**ABOUT THIS TASK**.
Given the records below, would you repeat exactly the lines that begin at the one containing "Instruction: Delete the param4 row" and end at the one containing "Task: Switch to the Departments tab", inclusive?

━━━

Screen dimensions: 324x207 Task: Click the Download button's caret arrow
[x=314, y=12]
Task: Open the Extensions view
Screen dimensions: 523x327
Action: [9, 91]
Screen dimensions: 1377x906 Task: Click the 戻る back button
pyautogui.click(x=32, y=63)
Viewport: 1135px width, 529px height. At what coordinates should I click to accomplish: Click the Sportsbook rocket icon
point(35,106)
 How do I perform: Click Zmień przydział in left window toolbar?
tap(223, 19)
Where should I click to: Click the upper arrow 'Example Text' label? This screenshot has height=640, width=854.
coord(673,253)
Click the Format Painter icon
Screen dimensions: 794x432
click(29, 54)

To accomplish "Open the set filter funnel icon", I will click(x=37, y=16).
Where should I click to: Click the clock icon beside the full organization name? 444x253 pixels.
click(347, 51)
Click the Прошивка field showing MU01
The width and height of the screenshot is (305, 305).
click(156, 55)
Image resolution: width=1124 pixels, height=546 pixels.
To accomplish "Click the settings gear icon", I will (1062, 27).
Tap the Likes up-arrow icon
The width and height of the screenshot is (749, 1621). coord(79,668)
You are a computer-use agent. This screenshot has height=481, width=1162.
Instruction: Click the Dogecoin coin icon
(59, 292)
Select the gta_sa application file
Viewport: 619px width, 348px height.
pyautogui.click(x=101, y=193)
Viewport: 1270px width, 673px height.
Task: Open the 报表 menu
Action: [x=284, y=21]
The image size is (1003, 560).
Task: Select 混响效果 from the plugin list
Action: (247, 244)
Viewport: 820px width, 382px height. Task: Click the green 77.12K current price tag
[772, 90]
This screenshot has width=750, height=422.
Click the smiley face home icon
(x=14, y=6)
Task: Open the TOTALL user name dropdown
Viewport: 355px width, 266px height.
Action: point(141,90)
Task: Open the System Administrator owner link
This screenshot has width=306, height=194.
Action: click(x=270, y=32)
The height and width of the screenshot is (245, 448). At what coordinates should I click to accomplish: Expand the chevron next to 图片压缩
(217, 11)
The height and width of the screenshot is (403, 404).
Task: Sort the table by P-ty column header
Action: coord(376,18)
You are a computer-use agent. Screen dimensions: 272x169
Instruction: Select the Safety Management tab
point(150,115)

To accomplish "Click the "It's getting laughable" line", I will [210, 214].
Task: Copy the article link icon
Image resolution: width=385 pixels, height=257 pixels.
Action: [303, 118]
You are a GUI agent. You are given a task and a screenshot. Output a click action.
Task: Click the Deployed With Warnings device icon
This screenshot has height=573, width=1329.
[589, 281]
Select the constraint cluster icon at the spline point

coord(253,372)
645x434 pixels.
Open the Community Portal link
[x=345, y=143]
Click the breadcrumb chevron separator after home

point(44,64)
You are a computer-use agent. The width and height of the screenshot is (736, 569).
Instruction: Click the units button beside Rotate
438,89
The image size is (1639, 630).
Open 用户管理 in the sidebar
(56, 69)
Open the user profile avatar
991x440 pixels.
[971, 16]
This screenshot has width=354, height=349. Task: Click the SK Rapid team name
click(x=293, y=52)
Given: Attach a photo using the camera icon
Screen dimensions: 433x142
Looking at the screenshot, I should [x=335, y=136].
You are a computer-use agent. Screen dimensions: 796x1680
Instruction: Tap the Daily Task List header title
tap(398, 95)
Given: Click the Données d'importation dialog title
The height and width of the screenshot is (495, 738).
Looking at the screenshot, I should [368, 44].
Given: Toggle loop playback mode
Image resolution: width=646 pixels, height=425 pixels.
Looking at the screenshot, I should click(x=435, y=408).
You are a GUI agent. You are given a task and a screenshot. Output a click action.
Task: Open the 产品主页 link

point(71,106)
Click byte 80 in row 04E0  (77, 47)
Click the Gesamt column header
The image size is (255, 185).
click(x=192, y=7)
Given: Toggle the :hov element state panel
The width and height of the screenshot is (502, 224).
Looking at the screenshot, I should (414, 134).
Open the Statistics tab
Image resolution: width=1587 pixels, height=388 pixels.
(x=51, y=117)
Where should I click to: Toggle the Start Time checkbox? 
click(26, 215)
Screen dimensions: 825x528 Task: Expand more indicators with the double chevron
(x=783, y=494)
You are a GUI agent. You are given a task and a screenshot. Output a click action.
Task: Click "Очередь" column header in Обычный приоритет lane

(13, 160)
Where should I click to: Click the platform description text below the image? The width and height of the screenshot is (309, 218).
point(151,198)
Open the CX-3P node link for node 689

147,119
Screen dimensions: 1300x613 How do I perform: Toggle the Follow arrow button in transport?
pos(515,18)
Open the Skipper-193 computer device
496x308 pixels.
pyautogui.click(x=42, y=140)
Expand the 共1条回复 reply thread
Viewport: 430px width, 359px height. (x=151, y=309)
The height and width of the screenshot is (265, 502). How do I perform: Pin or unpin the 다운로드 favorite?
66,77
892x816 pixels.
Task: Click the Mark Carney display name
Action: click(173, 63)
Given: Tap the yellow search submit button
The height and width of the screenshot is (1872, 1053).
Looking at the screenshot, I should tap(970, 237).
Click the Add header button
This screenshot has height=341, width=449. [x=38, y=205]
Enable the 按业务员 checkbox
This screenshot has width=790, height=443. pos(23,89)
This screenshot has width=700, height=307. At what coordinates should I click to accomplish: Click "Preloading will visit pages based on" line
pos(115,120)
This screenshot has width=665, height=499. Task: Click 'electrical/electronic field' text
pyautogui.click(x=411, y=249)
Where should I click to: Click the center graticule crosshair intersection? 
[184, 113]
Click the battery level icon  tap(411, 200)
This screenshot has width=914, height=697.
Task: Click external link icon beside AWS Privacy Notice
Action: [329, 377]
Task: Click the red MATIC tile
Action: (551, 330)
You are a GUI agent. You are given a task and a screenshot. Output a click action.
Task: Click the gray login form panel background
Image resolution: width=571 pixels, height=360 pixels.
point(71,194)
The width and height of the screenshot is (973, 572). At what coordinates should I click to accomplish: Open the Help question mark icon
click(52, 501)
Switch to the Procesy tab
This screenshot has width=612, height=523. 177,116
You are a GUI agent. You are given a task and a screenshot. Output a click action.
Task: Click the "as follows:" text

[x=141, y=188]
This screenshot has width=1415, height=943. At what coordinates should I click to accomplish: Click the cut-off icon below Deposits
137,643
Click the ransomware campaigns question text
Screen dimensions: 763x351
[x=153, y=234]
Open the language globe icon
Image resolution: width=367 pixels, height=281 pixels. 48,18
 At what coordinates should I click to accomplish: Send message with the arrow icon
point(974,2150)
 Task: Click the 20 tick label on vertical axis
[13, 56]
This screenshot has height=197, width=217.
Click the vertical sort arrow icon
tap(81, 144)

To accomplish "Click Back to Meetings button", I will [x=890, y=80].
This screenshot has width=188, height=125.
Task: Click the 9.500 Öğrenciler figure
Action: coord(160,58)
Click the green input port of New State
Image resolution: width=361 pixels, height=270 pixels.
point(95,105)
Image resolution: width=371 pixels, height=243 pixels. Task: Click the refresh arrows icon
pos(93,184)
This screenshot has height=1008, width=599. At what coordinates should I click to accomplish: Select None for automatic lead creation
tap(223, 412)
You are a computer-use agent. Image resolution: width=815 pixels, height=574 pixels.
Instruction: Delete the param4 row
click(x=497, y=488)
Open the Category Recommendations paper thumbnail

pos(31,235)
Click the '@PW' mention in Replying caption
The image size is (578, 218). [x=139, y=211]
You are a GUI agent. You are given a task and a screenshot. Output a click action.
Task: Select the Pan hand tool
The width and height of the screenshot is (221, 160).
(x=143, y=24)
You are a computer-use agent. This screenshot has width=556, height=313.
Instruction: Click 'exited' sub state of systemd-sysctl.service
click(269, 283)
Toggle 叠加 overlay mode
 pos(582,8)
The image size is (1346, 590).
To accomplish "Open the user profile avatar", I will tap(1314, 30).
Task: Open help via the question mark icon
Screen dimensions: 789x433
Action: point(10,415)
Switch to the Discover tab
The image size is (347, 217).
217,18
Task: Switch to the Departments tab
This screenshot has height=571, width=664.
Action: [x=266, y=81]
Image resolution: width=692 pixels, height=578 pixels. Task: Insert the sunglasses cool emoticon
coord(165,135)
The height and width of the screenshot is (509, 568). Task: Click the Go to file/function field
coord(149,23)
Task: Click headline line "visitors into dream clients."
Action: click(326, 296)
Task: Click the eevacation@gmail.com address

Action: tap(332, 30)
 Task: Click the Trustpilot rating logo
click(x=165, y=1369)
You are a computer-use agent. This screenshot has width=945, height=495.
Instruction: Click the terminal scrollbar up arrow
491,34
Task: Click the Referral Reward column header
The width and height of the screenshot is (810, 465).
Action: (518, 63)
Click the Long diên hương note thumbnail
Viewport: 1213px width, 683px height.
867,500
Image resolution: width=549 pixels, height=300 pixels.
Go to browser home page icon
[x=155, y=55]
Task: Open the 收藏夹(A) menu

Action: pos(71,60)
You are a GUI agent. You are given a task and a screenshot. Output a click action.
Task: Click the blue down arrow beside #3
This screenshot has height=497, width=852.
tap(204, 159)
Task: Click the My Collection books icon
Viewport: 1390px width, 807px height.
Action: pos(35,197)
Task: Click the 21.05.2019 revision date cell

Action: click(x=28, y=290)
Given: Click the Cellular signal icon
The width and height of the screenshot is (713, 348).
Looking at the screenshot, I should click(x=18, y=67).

━━━

**FINAL ANSWER**.
Instruction: Delete the param4 row
click(x=497, y=488)
Open the Category Recommendations paper thumbnail

pos(31,235)
Click the '@PW' mention in Replying caption
The image size is (578, 218). [x=139, y=211]
You are a GUI agent. You are given a task and a screenshot. Output a click action.
Task: Select the Pan hand tool
The width and height of the screenshot is (221, 160).
(x=143, y=24)
You are a computer-use agent. This screenshot has width=556, height=313.
Instruction: Click 'exited' sub state of systemd-sysctl.service
click(269, 283)
Toggle 叠加 overlay mode
 pos(582,8)
The image size is (1346, 590).
To accomplish "Open the user profile avatar", I will tap(1314, 30).
Task: Open help via the question mark icon
Screen dimensions: 789x433
Action: point(10,415)
Switch to the Discover tab
The image size is (347, 217).
217,18
Task: Switch to the Departments tab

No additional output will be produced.